Bing Tian, Haikun Liu, Zhuohui Duan, Xiaofei Liao, Hai Jin, and Yu Zhang, Huazhong University of Science and Technology

Abstract: 

Approximate nearest neighbor search (ANNS) in high-dimensional vector spaces has become increasingly crucial in database and machine learning applications. Most previous ANNS algorithms require TB-scale memory to store indices of billion-scale datasets, making their deployment extremely expensive for high-performance search. The emerging SmartSSD technology offers an opportunity to achieve scalable ANNS via near data processing (NDP). However, there remain challenges to directly adopt existing ANNS algorithms on multiple SmartSSDs.
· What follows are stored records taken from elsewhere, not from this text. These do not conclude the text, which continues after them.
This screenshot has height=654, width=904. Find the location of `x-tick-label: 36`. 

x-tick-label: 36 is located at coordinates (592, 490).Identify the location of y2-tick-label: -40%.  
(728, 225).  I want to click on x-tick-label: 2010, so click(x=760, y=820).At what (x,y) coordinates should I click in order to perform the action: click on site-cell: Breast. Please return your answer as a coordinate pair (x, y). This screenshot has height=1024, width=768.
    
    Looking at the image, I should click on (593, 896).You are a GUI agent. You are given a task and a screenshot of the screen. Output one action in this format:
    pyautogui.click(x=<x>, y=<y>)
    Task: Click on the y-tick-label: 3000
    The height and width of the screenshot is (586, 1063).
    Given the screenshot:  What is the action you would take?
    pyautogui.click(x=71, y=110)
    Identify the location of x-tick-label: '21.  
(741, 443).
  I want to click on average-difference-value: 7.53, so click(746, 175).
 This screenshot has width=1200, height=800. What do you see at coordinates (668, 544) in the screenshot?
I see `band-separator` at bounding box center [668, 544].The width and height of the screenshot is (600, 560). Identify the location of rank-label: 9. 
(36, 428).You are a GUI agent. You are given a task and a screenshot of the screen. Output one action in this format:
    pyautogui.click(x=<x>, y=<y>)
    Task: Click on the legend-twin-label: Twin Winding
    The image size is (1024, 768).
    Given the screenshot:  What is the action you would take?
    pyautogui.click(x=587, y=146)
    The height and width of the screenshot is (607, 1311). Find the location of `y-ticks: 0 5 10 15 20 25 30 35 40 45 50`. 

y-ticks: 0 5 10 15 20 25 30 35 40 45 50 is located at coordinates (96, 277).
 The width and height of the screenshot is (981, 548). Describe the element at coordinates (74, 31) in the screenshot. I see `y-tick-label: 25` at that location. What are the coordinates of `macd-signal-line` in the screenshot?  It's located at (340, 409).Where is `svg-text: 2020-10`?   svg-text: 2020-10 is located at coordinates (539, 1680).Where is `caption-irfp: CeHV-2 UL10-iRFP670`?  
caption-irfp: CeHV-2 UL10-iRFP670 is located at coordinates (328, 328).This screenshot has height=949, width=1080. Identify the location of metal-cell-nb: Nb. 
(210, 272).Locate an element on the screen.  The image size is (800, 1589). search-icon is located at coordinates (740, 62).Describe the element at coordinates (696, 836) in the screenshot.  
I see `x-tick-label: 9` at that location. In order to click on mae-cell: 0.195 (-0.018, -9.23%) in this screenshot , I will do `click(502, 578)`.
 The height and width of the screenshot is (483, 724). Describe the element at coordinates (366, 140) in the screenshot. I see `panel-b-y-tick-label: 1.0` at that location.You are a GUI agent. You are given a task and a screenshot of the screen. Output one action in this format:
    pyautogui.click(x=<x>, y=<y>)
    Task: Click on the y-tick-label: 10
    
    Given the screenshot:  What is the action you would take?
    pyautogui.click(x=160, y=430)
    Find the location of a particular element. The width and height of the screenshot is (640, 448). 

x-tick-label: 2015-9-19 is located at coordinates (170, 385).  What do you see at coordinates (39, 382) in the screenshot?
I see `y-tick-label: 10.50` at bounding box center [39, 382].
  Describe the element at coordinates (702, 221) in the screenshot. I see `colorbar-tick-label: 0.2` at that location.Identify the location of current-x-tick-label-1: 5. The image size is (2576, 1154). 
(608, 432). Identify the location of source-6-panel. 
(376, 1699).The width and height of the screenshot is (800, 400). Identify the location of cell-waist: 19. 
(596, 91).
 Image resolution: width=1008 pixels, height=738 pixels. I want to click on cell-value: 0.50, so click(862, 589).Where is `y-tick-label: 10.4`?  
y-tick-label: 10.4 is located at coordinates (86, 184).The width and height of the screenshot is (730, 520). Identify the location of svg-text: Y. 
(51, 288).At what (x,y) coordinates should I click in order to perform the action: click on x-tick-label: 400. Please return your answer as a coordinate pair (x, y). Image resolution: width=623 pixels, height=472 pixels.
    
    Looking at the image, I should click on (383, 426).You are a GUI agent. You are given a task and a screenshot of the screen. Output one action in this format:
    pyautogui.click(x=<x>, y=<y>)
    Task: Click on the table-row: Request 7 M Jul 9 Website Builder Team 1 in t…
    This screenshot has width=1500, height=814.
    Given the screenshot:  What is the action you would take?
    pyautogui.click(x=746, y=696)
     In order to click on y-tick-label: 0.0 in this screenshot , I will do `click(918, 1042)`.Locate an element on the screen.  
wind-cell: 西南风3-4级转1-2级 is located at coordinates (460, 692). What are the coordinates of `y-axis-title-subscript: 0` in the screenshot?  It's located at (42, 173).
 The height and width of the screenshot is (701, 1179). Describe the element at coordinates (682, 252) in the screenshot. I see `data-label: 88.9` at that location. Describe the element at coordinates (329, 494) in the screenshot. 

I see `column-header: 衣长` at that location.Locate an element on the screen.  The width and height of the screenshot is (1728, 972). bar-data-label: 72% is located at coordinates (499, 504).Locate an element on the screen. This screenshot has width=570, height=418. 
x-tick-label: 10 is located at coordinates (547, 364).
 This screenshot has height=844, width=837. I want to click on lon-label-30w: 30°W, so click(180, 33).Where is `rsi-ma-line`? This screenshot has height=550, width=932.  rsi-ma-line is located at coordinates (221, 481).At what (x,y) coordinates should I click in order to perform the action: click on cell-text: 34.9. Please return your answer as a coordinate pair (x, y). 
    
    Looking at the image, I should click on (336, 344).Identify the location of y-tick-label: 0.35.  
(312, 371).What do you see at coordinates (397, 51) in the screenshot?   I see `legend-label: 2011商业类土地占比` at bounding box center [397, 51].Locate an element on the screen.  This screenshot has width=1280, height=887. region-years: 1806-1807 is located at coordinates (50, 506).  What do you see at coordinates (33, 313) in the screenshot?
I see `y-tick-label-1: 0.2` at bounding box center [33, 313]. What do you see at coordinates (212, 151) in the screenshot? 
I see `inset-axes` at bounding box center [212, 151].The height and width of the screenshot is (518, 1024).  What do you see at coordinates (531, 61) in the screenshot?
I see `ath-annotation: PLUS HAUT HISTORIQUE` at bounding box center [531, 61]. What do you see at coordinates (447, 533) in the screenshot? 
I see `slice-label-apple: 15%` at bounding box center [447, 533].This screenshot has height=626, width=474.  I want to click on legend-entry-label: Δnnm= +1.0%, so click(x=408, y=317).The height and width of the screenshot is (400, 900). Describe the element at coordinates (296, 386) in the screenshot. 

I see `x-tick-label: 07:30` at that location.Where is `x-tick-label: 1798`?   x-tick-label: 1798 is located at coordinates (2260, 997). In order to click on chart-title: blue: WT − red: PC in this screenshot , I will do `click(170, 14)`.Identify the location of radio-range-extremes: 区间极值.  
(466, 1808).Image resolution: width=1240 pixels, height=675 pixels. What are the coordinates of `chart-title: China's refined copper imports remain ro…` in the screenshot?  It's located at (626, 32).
In this paper, we present SmartANNS, a SmartSSD-empowered billion-scale ANNS solution based on a hierarchical indexing methodology. We propose several novel designs to achieve near-linear scaling with multiple SmartSSDs. First, we propose a "host CPUs + SmartSSDs'' cooperative architecture incorporated with hierarchical indices to significantly reduce data accesses and computations on SmartSSDs. Second, we propose dynamic task scheduling based on optimized data layout to achieve both load balancing and data reusing for multiple SmartSSDs. Third, we further propose a learning-based shard pruning algorithm to eliminate unnecessary computations on SmartSSDs. We implement SmartANNS using Samsung’s commercial SmartSSDs. Experimental results show that SmartANNS can improve query per second (QPS) by up to 10.7× compared with the state-of-the-art SmartSSD-based ANNS solution—CSDANNS. Moreover, SmartANNS can achieve near-linear performance scalability for large-scale datasets using multiple SmartSSDs.